Over the years, our community has at various times reestablished that the primary rallying point for what it means to be “committed” is to declare “I want to be (and continue to learn how to grow as) an apprentice of Jesus.” What this has meant, in short, is to intend to live a Jesus kind of life, as if he were we. This is not a side project, Sunday-morning-best kind of spirituality. This is full-body Christianity; no holds barred wrestling with God about every detail of our sinful in-need-of-redemption lives. It also means that we are forced to deal with each other as we really are (not how we would like to present ourselves at a worship service). This, of course, is a scary prospect, and not one entered into lightly. If this commitment cannot be made for whatever reason, there are no hard feelings or ill wishes. If it takes someone years to make a decision to pursue Jesus in community, that is perfectly acceptable from the community’s point of view. However, it has been our experience that over time an atmosphere is created where people voluntarily give their love and allegiance to one another. In this atmosphere, it becomes natural (or at least possible) to bear one another’s burdens, rejoice in each other’s triumphs, and grow in deeper obedience and passion for Jesus.

Of course, one of the areas affected by apprenticing yourself to Jesus is how you deal with money. Building on the entire ethos as I’ve described it up until this point, it should be obvious that we probably look at money a little differently than what is stereotypical for the church. First of all, money is not a tool God uses to beat us into submission. We have rejected the idea that the church needs money to function, for us to be what God intends us to be in the world. Rather, we have been captured by the reality (and promise) that the full resources of God’s kingdom are at our fingertips – both monetarily and otherwise. As Americans we believe that our money is a pretty powerful thing, but as Christians we should see that our money is about as worthless as monopoly bills compared to God’s resources. That being said, we have seen that God can use even our pocket change to do some pretty amazing things – from sponsoring Compassion kids to helping out a single mom who is having trouble paying her mortgage. The goal is to detach ourselves from being too enamored with our money or stuff. As we are freed from those idolatries, we become free to serve financially in whatever way God sees fit and champion causes that otherwise become buried in our consumer culture.

So this is the end of my series on ethos, but it is not the end of how our community will continue change its definition. Every person we journey with as a companion will bring something to help redefine another facet. As raw and as ugly it seems at times, God has promised that he will make something beautiful. But as with anything beautiful, he doesn’t promise that things will come quickly or easily.

In 2002, about eight months after we started this group, a friend of mine from Gainesville sent me an email asking how things were going. This was part of my response:

“Remember the movie "The Shawshank Redemption?" Tim Robbins' character escaped prison using only a tiny sculpting tool. He did not use explosives or incite a riot (which would draw lots of attention and failure could mean death). He did not decide to escape and then make a quick, unplanned attempt the next day (which would increase considerably his chance of failure). But, he also did not throw himself on the 'mercies' of the parole board hoping (wishfully) to be released early. Instead, he chose a path that required the one thing he had plenty of...time.

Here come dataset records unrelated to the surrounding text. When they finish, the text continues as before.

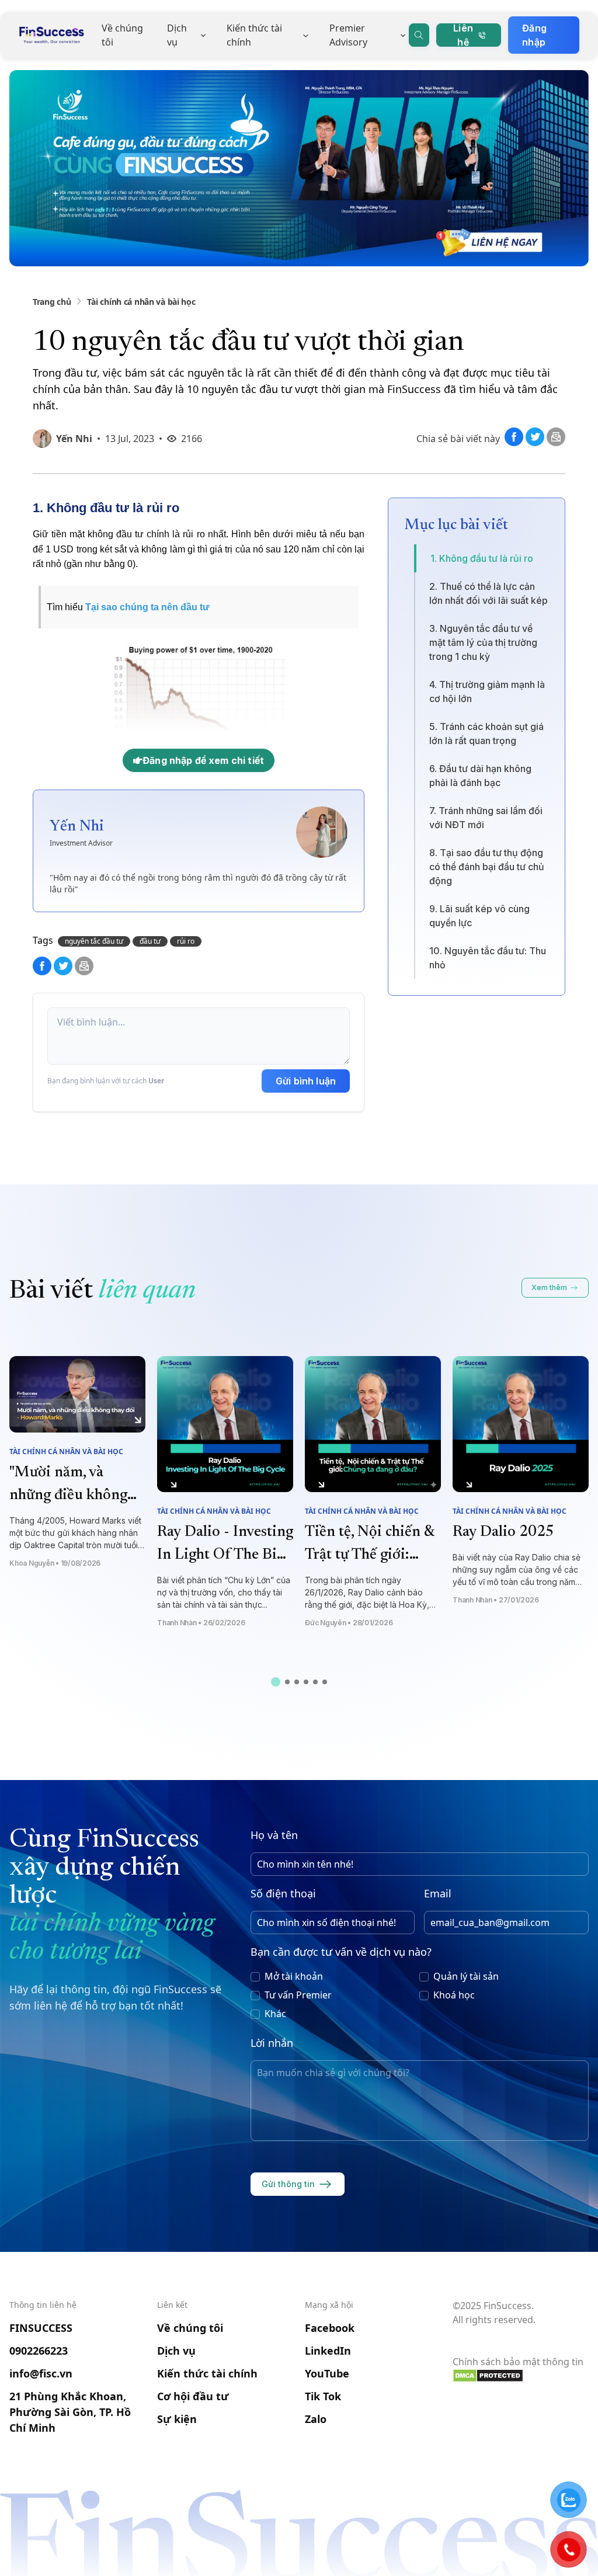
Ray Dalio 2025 (503, 1532)
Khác (275, 2013)
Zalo (315, 2419)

Patience is not a wimpy virtue, it is a subversive weapon. It can destroy enemies that seem overwhelmingly massive and strong, and it will go undetected. If we are determined to find "freedom from our sinful self-life," individually and corporately, then we must determine to stick it out with Jesus for the long haul. Our prisons of addiction, greed, lust, anger, etc. are more impenetrable than Alcatraz ever was. But as ones who are determining to submit our entire life to the kingdom of God, we have the advantage of time, each other, and the Creator of the Universe. Pretty cool, huh?"